All of those things might still happen. But the way in which this jury has behaved—asking some pretty big questions up front, then settling down behind closed doors—suggests that they are working about as well as any group of ordinary citizens asked to deal with a complex, high-profile set of financial crimes could be expected to work. They are slogging through the evidence, knocking off the long list of charges. Treating it all very seriously.
That’s by no means a guarantee that Manafort will be found guilty on all, or even most of the charges. And a not guilty verdict also doesn’t require any duplicitous red-hatted intent on the part of the jurors. Questions such as the one the jurors asked on the first day, concerning Manafort’s responsibility to report accounts that he split fifty-fifty with his wife, show the jury trying to come to grips with the difference between legal terminology and a plain reading of the text. They could easily decide Manafort is not guilty of some of these charges.
However, it seems extremely unlikely that any jury will absolve Manafort of all the charges. By most accounts, the prosecutors did a fine job of walking the court through Manafort’s tax evasion. Despite Judge Ellis’s snide remarks concerning Rick Gates, it seems unlikely the jury will give those hidden millions a pass.
Sometime in the next two days, it’s highly likely that the jury will return to inform Donald Trump’s campaign chair just how many charges they’re putting in his cart. And that’s when things could get interesting.
Though Trump will continue to hurl various versions of “nothing to do with me” at the Manafort verdict, there’s more to this case than just Manafort’s one-man war on the ostrich. There’s a reason why it’s Manafort. A reason why these charges. And it’s more than just the special counsel finding this crime on his way to another.
Because the charges and the conviction that Robert Mueller’s team will very likely land on Manafort are likely to also be aimed at Michael Cohen. And both Manafort and Cohen are pikers when it comes to money laundering, tax evasion, bank fraud, and failing to report foreign assets. Donald Trump was rescued from bankruptcy almost entirely by Russian mobsters who used Trump’s collapsing real estate business to move hundreds of millions, if not billions, into the United States.

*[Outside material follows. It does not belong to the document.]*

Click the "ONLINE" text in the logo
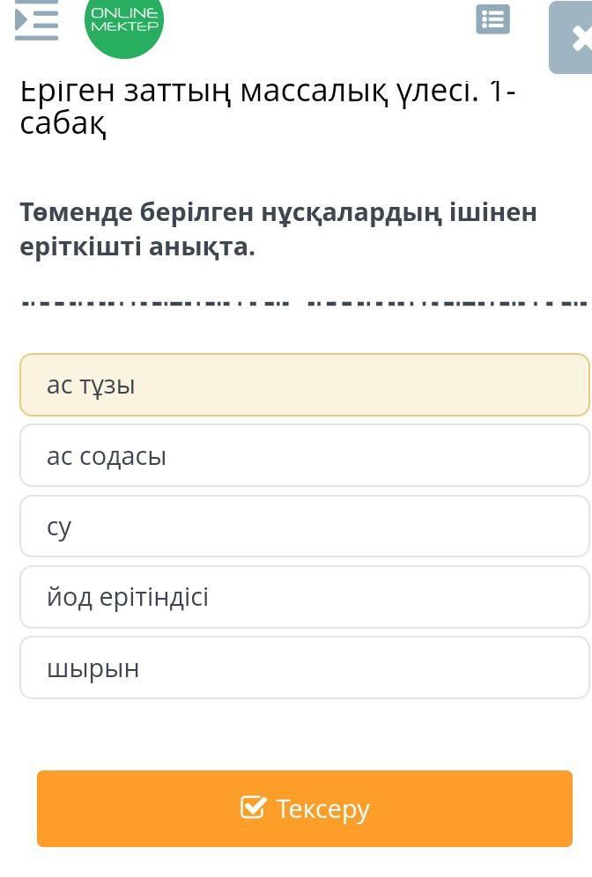The image size is (592, 877). point(124,13)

Before they wanted Mueller to not ask anything about obstruction, Trump’s legal team first asked Mueller to not talk about Trump’s business. Because the potential crimes there are almost unlimited, and compared to even the sartorially flamboyant Manafort, Trump has been very sloppy about burying the bodies.
In talking about Manafort, Donald Trump mentioned the relative treatment of Al Capone. The reasons for Trump to be having Capone-y thoughts is more than just worry over whether “good person” Manafort has a comfy mattress. Capone, despite all his other crimes, went to jail over tax fraud.
Far from having “nothing to do with Trump,” the charges against Manafort have everything to do with the charges that may be in Mueller’s report. As much as Republicans May want to argue that collusion is not collusion and obstruction is Trump’s right, they’re going to have a harder time explaining why Trump should get away with tax fraud on a massive scale.